■ Problem to solve
Print the entries below in their entirety, exactly as they are written.
>>>
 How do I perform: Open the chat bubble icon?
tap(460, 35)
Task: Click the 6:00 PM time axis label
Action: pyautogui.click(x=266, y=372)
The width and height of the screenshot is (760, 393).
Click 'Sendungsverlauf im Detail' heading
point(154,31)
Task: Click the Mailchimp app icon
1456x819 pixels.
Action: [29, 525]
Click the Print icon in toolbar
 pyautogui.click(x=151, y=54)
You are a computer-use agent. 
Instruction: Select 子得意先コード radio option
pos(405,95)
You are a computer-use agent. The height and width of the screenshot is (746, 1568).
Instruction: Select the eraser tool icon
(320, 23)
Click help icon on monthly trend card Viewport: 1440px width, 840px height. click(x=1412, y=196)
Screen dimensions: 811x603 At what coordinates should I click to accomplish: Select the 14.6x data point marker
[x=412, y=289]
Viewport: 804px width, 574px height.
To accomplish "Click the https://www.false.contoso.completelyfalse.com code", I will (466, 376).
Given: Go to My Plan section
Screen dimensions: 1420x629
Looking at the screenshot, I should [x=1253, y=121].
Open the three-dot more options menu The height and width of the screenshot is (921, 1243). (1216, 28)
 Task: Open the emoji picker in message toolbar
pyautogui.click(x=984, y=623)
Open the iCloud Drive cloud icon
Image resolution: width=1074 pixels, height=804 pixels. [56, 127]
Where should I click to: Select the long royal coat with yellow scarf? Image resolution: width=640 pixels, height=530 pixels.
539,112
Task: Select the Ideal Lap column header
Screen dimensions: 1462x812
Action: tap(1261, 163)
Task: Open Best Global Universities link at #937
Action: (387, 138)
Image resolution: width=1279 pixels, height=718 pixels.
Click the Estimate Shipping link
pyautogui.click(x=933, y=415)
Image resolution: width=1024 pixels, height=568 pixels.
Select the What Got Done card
<<<
■ Solution for this task
 How do I perform: Open the chat bubble icon?
tap(460, 35)
Task: Click the 6:00 PM time axis label
Action: pyautogui.click(x=266, y=372)
The width and height of the screenshot is (760, 393).
Click 'Sendungsverlauf im Detail' heading
point(154,31)
Task: Click the Mailchimp app icon
1456x819 pixels.
Action: [29, 525]
Click the Print icon in toolbar
 pyautogui.click(x=151, y=54)
You are a computer-use agent. 
Instruction: Select 子得意先コード radio option
pos(405,95)
You are a computer-use agent. The height and width of the screenshot is (746, 1568).
Instruction: Select the eraser tool icon
(320, 23)
Click help icon on monthly trend card Viewport: 1440px width, 840px height. click(x=1412, y=196)
Screen dimensions: 811x603 At what coordinates should I click to accomplish: Select the 14.6x data point marker
[x=412, y=289]
Viewport: 804px width, 574px height.
To accomplish "Click the https://www.false.contoso.completelyfalse.com code", I will (466, 376).
Given: Go to My Plan section
Screen dimensions: 1420x629
Looking at the screenshot, I should [x=1253, y=121].
Open the three-dot more options menu The height and width of the screenshot is (921, 1243). (1216, 28)
 Task: Open the emoji picker in message toolbar
pyautogui.click(x=984, y=623)
Open the iCloud Drive cloud icon
Image resolution: width=1074 pixels, height=804 pixels. [56, 127]
Where should I click to: Select the long royal coat with yellow scarf? Image resolution: width=640 pixels, height=530 pixels.
539,112
Task: Select the Ideal Lap column header
Screen dimensions: 1462x812
Action: tap(1261, 163)
Task: Open Best Global Universities link at #937
Action: (387, 138)
Image resolution: width=1279 pixels, height=718 pixels.
Click the Estimate Shipping link
pyautogui.click(x=933, y=415)
Image resolution: width=1024 pixels, height=568 pixels.
Select the What Got Done card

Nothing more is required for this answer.